— Problem requirements —
Resume the text on Saint Elpidius, continuing after its final sentence.

— Study text —

-- -- --

Saint of the Day – 2 September – Saint Elpidius (4th Century) Abbot in Alcona, Italy, Monk, Hermit, Missionary to Italy, Born in Cappadocia in Asia Minor and died in Piceno, Ancona, Italy. Patronages – Sant’Elpdio a Mare, Sant’Elpidio Morico and Porto Sant’Elpidio, Italy. Also known as – Elpidius of Cappadocia, Elpidius the Abbot, Elpidius the Hermit, Elpidio…
The Roman Martyrology reads today: “In the Marche of Ancona, another St Elpidius, an Abbot. A Town hearing his name glories in the posseson of his sacred body.”
South of Ancona, several Towns bear the name of today’s Saint – Sant’Elpidio a Mare, Sant’Elpidio Morico and Porto Sant’Elpidio. In the Piceno area, this name is also frequently used by parents for their male children, yet, little is known about this Saint, so distant in time and memory that he has been confused with various other figures.
Some believe St Elpidius originated in Cappadocia. The writer Palladius recalls him in his Lausiac History as a Hermit who lived for many years in a cave near Jericho and sings the praises of an ascetic who, estranged from the company of men, chose the solitary ascent to the heights of Christian perfection.
At the time of Sant’Elpidius’ life, in the 4th Century, a new form of monasticism was gaining ground, with St Pachomius, the Founder of community life. In the Thebaid, near the Nile, he founded the first Convents of men and women, divided into individual cells, with a communal Church and refectory. At the head of each nucleus (the future Convent) was the Abbot, whose task was to ensure observance of the common Rule, enforcing chastity, work, fasting and the recitation of the Office.

-- -- --

— Data under study —
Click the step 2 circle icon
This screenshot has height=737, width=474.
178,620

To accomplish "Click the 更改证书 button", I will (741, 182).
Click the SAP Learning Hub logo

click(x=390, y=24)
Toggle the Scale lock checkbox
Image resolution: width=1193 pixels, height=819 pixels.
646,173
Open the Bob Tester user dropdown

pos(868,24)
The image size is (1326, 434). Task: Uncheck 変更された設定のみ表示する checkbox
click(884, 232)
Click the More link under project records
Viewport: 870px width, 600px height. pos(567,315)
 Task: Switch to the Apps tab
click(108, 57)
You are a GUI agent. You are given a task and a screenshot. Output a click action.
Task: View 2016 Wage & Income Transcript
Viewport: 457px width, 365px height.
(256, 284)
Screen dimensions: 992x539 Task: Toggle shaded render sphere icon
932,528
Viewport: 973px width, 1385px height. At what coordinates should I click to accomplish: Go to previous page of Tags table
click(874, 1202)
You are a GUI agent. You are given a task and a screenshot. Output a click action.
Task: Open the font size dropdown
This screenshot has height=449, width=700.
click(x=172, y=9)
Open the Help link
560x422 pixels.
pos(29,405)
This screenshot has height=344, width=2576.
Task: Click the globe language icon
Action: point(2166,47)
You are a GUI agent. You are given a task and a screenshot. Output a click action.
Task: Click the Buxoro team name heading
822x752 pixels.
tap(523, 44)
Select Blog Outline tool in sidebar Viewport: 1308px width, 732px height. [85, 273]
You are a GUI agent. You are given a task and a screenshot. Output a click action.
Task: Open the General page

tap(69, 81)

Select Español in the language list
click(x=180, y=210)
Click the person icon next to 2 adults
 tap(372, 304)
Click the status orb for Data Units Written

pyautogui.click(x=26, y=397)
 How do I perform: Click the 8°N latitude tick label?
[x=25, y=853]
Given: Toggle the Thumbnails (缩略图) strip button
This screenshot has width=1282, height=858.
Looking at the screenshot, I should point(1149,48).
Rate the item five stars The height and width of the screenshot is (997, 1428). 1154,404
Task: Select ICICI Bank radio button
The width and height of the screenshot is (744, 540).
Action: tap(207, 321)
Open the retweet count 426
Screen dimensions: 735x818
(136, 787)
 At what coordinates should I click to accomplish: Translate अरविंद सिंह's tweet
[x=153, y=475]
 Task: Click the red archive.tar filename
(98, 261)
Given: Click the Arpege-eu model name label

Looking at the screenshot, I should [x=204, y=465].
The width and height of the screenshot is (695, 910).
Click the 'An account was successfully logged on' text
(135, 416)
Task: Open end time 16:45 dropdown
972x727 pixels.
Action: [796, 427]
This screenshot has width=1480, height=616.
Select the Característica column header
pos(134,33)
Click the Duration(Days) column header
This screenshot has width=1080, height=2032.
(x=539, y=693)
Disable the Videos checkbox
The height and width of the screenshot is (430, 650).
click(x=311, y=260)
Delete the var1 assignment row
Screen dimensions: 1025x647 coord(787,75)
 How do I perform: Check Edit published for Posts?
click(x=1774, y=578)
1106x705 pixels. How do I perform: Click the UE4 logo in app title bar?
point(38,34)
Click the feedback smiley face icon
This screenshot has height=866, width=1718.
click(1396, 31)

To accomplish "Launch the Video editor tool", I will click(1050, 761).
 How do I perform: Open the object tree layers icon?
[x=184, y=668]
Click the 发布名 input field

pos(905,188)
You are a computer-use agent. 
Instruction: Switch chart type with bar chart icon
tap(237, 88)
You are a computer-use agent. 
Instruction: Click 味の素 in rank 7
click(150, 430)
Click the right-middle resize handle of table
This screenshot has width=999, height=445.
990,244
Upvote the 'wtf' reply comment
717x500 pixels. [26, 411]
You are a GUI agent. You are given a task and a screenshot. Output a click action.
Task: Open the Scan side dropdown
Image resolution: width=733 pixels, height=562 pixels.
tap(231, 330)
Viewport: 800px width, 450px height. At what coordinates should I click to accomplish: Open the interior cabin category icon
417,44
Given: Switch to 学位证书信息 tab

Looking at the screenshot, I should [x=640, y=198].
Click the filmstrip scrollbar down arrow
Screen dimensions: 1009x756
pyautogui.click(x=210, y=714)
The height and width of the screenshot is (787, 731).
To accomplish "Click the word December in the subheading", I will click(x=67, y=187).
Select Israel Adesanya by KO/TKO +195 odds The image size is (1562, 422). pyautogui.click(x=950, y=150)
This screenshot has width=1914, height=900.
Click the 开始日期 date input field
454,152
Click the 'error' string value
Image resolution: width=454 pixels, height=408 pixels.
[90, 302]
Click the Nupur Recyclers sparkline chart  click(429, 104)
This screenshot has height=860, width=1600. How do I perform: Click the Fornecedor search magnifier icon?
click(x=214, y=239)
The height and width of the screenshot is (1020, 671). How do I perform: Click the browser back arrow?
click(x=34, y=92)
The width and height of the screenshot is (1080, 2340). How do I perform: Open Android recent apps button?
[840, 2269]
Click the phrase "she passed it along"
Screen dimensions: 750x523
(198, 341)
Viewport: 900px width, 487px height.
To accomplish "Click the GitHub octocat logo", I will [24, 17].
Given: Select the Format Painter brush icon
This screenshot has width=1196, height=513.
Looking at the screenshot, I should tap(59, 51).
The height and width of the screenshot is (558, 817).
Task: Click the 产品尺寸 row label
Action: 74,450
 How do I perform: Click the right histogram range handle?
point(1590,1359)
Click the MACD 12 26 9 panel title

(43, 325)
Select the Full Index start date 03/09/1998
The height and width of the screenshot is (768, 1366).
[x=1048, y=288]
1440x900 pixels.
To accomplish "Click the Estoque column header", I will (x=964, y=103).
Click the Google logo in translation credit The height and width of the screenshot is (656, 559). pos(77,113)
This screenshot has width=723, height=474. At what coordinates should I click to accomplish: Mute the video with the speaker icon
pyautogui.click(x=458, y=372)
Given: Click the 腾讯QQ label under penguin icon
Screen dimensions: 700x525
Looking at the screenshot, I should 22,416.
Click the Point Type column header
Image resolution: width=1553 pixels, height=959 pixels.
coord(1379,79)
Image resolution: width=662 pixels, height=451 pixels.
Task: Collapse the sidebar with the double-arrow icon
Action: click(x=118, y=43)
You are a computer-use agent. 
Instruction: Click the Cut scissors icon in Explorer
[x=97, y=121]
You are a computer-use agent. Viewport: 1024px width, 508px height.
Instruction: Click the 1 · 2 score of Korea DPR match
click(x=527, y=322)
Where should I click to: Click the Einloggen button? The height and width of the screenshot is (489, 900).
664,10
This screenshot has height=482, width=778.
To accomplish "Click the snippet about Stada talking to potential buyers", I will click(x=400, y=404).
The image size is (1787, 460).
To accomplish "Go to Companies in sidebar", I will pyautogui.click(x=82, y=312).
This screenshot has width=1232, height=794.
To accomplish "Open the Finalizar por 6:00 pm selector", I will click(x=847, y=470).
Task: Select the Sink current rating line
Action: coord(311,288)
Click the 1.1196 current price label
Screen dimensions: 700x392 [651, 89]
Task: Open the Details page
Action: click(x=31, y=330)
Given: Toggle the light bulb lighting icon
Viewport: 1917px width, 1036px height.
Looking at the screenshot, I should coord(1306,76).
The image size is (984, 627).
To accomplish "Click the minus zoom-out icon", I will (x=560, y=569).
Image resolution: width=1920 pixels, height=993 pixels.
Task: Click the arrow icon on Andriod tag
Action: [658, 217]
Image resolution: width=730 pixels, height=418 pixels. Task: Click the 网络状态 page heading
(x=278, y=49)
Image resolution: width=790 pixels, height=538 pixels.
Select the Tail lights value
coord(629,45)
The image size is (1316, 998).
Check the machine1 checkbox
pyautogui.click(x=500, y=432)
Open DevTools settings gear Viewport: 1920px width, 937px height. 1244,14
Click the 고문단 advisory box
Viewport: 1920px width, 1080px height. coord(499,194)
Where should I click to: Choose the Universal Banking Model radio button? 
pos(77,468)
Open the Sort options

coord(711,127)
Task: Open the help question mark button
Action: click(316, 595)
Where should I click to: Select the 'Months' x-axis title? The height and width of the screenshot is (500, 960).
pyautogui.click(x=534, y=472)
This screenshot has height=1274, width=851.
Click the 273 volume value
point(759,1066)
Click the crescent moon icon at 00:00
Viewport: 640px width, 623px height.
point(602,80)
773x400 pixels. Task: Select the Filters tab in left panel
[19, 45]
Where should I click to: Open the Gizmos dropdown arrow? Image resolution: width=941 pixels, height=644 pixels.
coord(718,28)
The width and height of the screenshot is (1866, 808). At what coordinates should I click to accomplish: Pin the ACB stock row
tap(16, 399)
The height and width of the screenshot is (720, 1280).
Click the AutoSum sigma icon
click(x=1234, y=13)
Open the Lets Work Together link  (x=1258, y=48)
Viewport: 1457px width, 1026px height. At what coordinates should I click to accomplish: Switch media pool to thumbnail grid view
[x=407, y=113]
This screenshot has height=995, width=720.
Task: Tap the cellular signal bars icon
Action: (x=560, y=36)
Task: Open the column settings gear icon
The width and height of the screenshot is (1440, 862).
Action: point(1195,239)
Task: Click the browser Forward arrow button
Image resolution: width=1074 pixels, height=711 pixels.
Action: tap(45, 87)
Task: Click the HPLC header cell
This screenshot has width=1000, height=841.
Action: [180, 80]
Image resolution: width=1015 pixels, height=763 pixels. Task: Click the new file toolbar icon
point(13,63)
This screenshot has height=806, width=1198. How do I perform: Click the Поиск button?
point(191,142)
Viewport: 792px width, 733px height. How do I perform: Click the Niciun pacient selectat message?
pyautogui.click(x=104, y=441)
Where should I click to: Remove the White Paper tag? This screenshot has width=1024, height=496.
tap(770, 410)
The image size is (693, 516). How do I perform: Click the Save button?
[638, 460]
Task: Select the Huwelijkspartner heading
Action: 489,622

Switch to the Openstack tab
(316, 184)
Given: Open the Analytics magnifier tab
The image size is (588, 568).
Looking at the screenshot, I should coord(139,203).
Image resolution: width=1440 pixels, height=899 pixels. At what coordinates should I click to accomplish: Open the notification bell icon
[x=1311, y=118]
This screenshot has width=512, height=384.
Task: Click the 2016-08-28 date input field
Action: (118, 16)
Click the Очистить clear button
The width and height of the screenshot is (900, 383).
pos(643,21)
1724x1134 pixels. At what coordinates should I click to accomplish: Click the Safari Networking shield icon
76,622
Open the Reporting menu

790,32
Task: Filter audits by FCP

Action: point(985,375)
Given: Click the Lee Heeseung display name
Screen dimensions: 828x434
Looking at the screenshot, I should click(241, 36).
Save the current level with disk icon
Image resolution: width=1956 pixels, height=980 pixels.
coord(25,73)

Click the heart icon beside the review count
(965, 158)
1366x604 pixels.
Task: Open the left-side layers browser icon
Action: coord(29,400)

-- -- --

— Written response —
A few years after St Pachomius, the great Church Fater, theologian and mystic, St Basil the Great, also of Cappadocia, issued a more moderate but wiser Rule, destined to become the constitutions, of all Christian monasticism, through the Benedictine Rule.
Elpidius had likely left the Monastery for a period of austere and solitude near Jericho, if we accept this version of the Saint’s life. He later moved to Piceno in Ancona, Italy, by the visitation and instruction of an Angel (see image below) to establish a Monastic community or at least to carry out some form of apostolate among the people. Some scholars, however, believe Elpidius was originally from Piceno and spent his entire life there, adhering to a highly personal ascetic rule, one which earned him the esteem and devotion, of the entire region. This great veneration has not yet diminished for the beloved St Elpidius who has interceded on many occasions for the welfar of the people and Towns under his patronage.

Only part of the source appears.